**What this task involves**
Gather every line in the records that contains the string "width", matching case exactly.

**The input**
------------------------------------------------
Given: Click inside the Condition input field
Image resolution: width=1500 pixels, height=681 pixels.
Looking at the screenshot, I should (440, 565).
------------------------------------------------
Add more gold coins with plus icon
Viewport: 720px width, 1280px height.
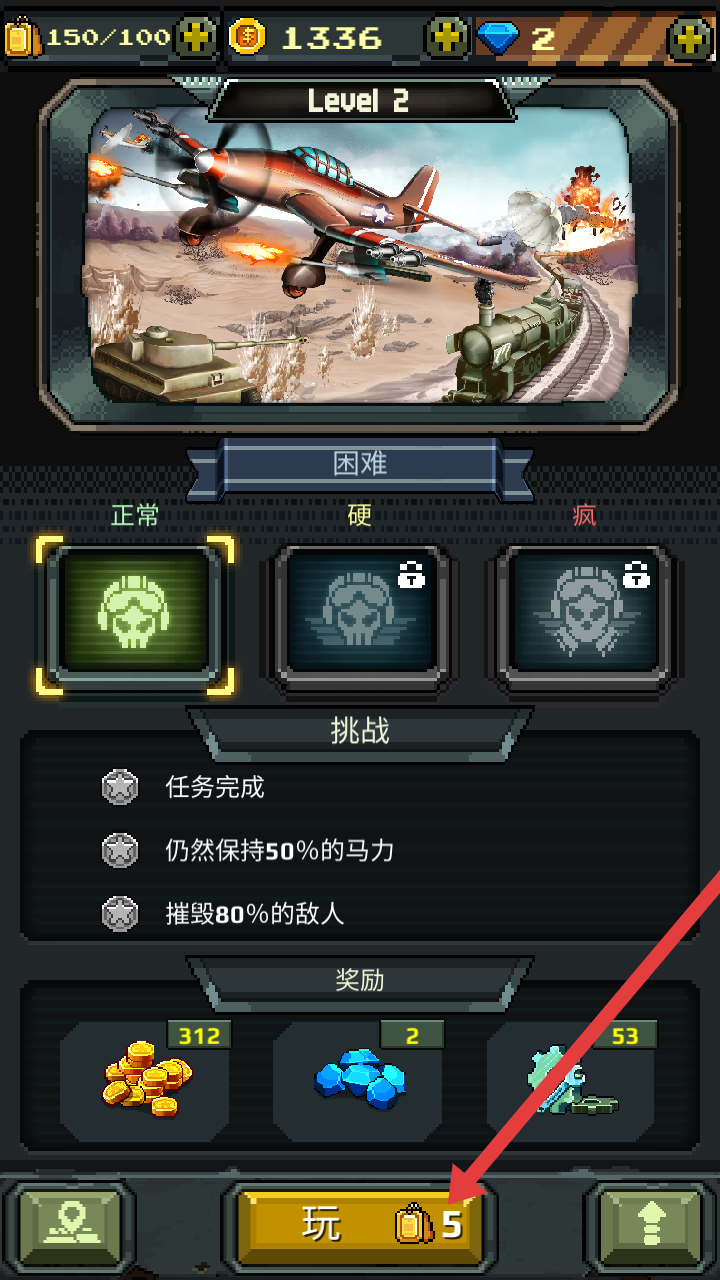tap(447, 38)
------------------------------------------------
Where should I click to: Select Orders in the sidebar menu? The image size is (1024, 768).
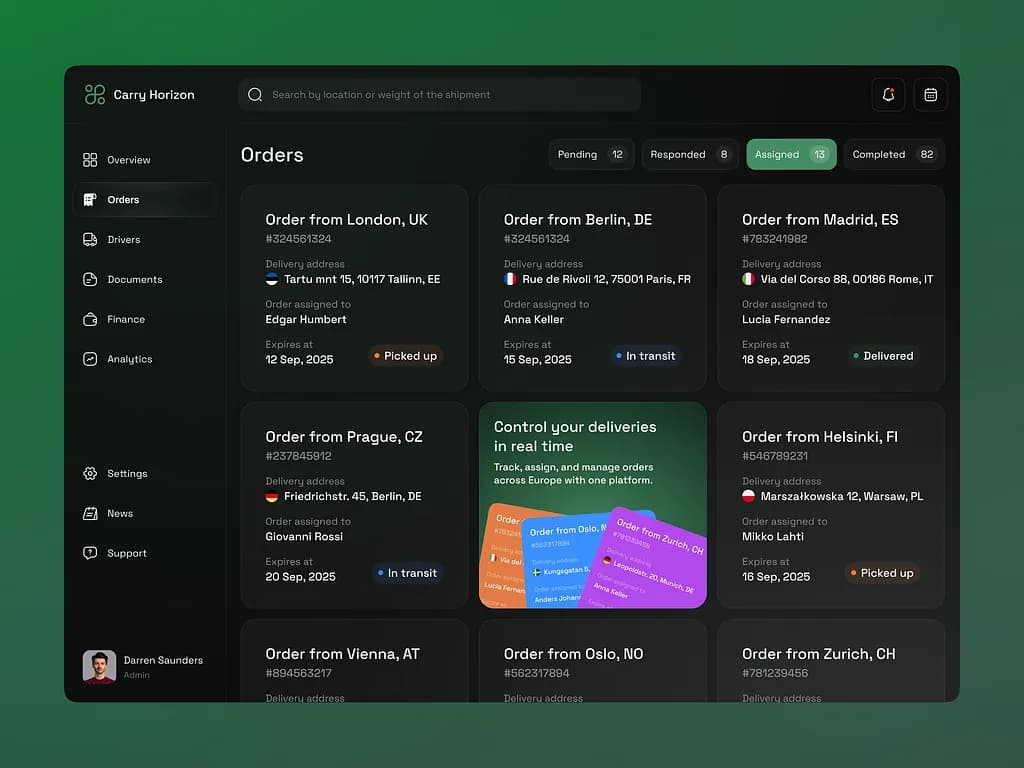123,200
------------------------------------------------
**Result of the task**
Image resolution: width=1500 pixels, height=681 pixels.
Viewport: 720px width, 1280px height.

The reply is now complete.